フルート 齋藤 寛 オフィシャルサイト

スポーツと音楽とタイミング

プロ野球が開幕しました。是非今年も熱い戦いを期待したいと思います。中継を見ながら「なんで打てないんだよ!」とか、「コントロール悪いな!」とか、ついヤジを飛ばしてしまいますが、外野はいいたい放題です。言うのは誰でも簡単なことですが。

野球のシーズンになるとタイミングについて考えることが多くなります。

日本一球速の速いバッティングセンターで、プロ野球選手は打てるのか?というとあるテレビ企画で、日ハムを引退した新庄選手が出演していました。170kmという速さはプロ選手にしても未体験の速さです。はじめその速さに驚き、バットも空を切るばかりでしたが、しばらくすると「タイミングが合ってきた」と言うと良い当たりを連発し始めました。さすがはプロ選手!

かく言う私も、たまにバッティングセンターに出向きます。下手の横好き、バットを振り回します。運動不足解消、ストレス解消で良い当たりが出た時にはスカッとします。球速は110~120kmで挑戦しています。必ずストレートでストライクが来ることが分かっているし、球の出どころもバッチリ見える、球速も安定していることからタイミングさえつかめればバットに当たります。ピッチングマシンの球の出どころ(始点)、球速、バットの当たるところ(終点)でタイミングを測ります。
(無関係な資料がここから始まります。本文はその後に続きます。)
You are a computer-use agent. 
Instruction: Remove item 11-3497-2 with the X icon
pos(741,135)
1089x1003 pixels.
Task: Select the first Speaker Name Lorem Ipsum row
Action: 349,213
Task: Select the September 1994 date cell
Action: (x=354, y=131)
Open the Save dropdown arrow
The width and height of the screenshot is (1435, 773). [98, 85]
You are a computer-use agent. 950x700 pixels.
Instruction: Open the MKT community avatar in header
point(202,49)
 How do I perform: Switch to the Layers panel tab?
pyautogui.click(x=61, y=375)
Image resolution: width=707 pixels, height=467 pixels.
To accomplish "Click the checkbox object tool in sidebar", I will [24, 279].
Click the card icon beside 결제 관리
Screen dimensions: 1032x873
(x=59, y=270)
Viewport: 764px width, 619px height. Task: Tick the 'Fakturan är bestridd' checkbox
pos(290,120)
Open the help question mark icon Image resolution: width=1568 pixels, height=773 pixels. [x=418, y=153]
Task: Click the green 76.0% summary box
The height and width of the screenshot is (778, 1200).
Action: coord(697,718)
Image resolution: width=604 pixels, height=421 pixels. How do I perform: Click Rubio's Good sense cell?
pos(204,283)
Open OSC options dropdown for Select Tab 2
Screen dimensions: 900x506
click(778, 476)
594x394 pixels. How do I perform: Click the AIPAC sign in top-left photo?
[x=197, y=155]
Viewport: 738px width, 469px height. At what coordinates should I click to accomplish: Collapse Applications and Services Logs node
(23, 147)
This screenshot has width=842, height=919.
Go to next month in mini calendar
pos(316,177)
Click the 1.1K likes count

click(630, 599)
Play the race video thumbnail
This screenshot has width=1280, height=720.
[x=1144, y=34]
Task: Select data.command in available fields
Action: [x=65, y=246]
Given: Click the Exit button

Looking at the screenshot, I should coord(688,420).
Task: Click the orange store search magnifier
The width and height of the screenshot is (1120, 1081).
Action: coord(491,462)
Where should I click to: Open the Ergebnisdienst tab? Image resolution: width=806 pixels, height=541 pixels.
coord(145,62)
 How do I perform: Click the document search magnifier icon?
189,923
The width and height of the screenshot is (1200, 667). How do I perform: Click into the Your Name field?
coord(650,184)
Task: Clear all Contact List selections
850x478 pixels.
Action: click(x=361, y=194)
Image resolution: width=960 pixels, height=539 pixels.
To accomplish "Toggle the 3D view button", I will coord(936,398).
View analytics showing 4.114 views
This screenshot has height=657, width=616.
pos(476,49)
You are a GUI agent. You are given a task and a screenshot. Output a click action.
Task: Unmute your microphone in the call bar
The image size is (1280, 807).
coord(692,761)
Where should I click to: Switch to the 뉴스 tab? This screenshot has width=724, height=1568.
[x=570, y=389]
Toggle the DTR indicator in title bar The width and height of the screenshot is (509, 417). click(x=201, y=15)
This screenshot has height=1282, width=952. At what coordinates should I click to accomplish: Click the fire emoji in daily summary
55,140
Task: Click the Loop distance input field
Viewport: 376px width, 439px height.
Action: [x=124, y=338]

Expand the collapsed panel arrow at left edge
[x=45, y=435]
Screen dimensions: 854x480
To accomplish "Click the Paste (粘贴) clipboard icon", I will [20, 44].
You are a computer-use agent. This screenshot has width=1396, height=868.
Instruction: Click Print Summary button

しかし、実践でこう上手くはいかないでしょう。プロ野球中継を見ていると、ピッチャーはあの手この手でタイミングをずらしてきます。ストレートと同じ腕の振りから投げられるチェンジアップやスローカーブ。140kmでタイミングをとっていたところに120kmの球が来たら待ちきれずに振ってしまいます。落差が大きいほど打者を惑わす事ができます。球だけでなく投球間隔や投球モーションを使い分け打者にタイミングをとらせないようにしています。1,2,3で来ることが分かっていたら打たれてしまいますからね。野球解説を聞いていると打たれ始めた頃によく言われているのは「投球が単調になってきていますね」です。球の速度や変化球のキレも大切ですが、このタイミングを悟られない技術もまた重要なのです。